The research by Debby Herbenick says that the first hookups from the age group between 14 and 29 chocking is what most frequently happens.— Dr Eve, Clinical sexologist
She says in Hebernick’s study, most of the choking instances described appear to have not been discussed by partners in advance – the other person just started choking the respondent.
Another element in scary sex is a phenomenon called facials.
Porn has made the face a common target. Men ejaculating on women’s faces used to be called 'the money shot'.— Dr Eve, Clinical sexologist
Dr Eve says people need to answer the below questions in order to understand whether they have experienced scary sex:
1: Have you ever experienced rape, forced sex, or feared you were going to be raped?
2: Have you ever explicitly said ” no, I'm not consenting,” and asked someone to stop but the person did not stop?
3: Have you ever been drugged and made to have sex or been very intoxicated during sex?
4: Engaged in sexual encounters that became rough, uncomfortable, or painful, asked your partner to stop to no avail.
5: A partner didn’t stop when you said that you were hurting or were uncomfortable.

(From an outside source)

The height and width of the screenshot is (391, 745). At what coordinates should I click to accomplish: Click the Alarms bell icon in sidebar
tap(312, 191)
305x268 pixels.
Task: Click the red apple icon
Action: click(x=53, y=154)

6: Declined anal sex only to be pressured, coerced, or forced to have it.
7: Forced into unprotected anal sex.
8: Had hands around your neck, choking you.
9: A partner wanted to try breath play or choking. You said you didn’t. They started choking you before you consented and you passed out.
10: Being scared because there was more than one person in the room or involved in the sex act, often without prior discussion or consent.
11: Felt afraid of a partner finding out about the number of past partners you as a woman has had.
12: Felt scared in connection with sex toy use or BDSM play. 13: Been held down or pinned down during sex.
14: Been held down when trying to pull away.
15: Been threatened with violence. For example, had a gun next to the bed.
16: Felt partner’s angry/violent behaviour when you refused sex.